Президент встал, давая понять, что долее не задерживает членов профсоюзного комитета.
11.00, студия телекомпании «Найгай хосо».
Прошло около часа, как мы приехали в «Найгай хосо», а к записи все не приступали, и это удивляло не только меня, но и артистов русского народного хора, успевших привыкнуть за месяц гастролей в Японии к строгой пунктуальности, с какой начинались и заканчивались концерты в театральных залах, выступления на телевидении и радио. Артисты в голубых с белым сарафанах, в шелковых черных шароварах и красных косоворотках, подрумяненные и напудренные, слонялись по просторной студии, рассматривая телекамеры, мониторы, разрисованный васильками и маками полотняный задник. Ни операторов, ни осветителей в студии не было. Пусто и за широким, во всю стену, стеклом, отделяющим студию от подмигивающего красными, зелеными, матовыми огоньками пульта со множеством кнопок, рычажков, переключателей. Оттуда во время репетиции подавались через динамик команды прибавить или уменьшить свет, поднять или опустить микрофоны, передвинуть телекамеры. Исчезла ведущая программы — девушка в кимоно, будто заимствованном у гейш с картин Утамаро. Только что я рассказывал ей об истории хора, о местах, где хор родился, чтобы она представила коллектив телезрителям...

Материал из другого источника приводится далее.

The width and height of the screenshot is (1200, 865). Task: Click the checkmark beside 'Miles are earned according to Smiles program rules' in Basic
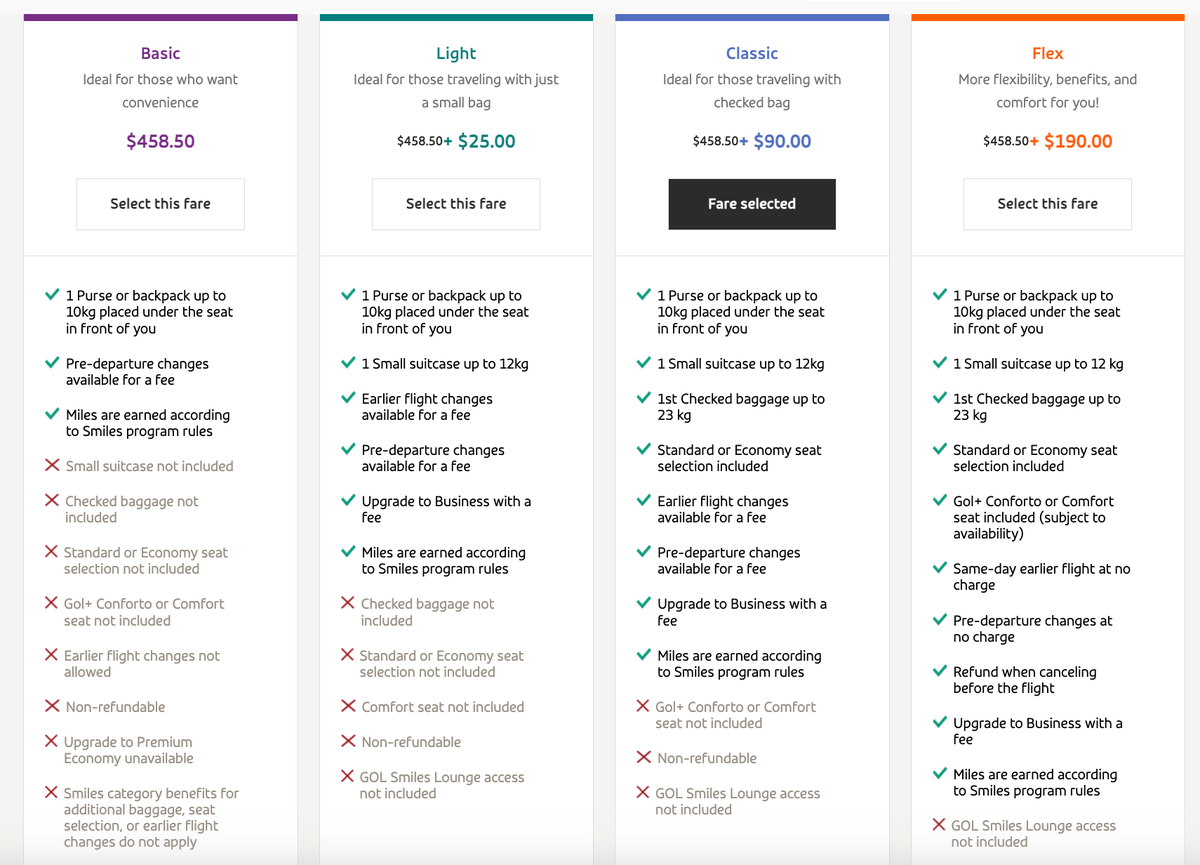click(53, 415)
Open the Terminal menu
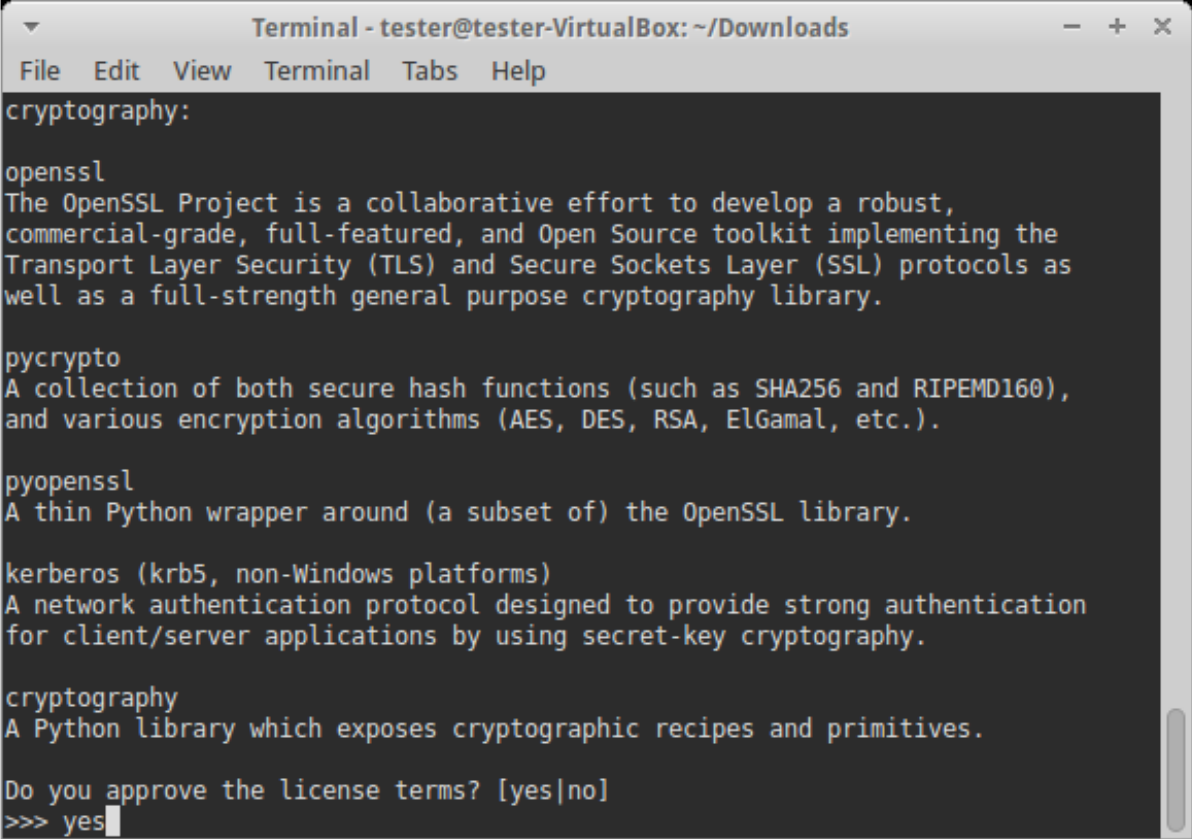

Наконец, дверь в студию распахнулась и вбежал антрепренер, сопровождавший хор в поездке по Японии. Он рассыпался в извинениях, длинных и витиеватых, просил еще немного подождать и, пока «незначительные», «совсем маленькие», «просто пустяшные» проблемы будут разрешены, подкрепиться закуской за счет телекомпании. Рабочий в сером комбинезоне с эмблемой «Найгай хосо» вкатил в студию тележку, груженную коробками с бутербродами в фирменных пакетиках и ящиками кока-колы. Я увидел на голове рабочего повязку «хатимаки» и надпись на ней: «суто» — искаженное английское слово «страйк», и понял, почему нет людей в студии, почему не начинается запись. В телекомпании — забастовка.
Уехать мы не могли — шоферы автобусов, доставивших нас сюда, присоединились к забастовщикам. Автобусы принадлежали «Найгай хосо». Кафе телекомпании тоже прекратило работу, и лишь из уважения к гостям там согласились приготовить и прислать бутерброды. Нам оставалось только ждать.
Внезапно студия осветилась, за стеклом у пульта появился режиссер — один, без ассистентов, к телекамерам подошли операторы. Однако это были не те операторы, с которыми я познакомился на репетиции, и управлялись они с аппаратурой без особой уверенности. Сомневаться не приходилось: технических работников заменили заведующие отделами, дикторы, обозреватели, редакторы — те, кто не входит в профсоюз телекомпании.